JOB
Copy every line of the data between the lines holding "Finding spammers and" and "Home (72, 85)", inclusive, and add -99 to each number in the answer coordinates.

DATA TO PROCESS
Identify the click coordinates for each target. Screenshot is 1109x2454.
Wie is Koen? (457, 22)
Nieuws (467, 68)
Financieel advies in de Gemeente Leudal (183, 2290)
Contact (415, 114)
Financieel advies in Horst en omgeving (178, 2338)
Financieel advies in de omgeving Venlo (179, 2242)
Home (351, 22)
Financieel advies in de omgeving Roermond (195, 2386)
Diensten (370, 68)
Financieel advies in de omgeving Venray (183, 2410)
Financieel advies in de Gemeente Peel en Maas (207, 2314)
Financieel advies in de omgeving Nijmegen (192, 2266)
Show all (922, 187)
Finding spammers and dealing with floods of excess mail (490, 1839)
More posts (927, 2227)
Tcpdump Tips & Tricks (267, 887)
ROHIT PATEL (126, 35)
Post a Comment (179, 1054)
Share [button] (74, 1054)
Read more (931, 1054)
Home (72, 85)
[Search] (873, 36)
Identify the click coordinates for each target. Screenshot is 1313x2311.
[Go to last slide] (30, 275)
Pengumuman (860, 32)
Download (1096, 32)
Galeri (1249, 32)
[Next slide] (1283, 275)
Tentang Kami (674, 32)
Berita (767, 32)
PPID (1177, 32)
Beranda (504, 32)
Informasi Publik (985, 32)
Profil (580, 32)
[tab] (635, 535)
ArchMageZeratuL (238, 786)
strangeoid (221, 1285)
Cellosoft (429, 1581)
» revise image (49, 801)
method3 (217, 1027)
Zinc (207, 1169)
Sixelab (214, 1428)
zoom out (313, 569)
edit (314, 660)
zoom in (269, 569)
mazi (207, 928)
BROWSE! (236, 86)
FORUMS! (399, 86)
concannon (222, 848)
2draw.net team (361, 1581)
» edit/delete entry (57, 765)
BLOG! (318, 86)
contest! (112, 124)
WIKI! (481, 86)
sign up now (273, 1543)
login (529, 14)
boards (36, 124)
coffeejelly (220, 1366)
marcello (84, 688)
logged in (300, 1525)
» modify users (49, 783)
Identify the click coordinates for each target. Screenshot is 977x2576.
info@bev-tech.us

FULL SOLUTION
Finding spammers and dealing with floods of excess mail (391, 1740)
More posts (828, 2128)
Tcpdump Tips & Tricks (168, 788)
ROHIT PATEL (27, -64)
Post a Comment (80, 955)
Share [button] (-25, 955)
Read more (832, 955)
Home (-27, -14)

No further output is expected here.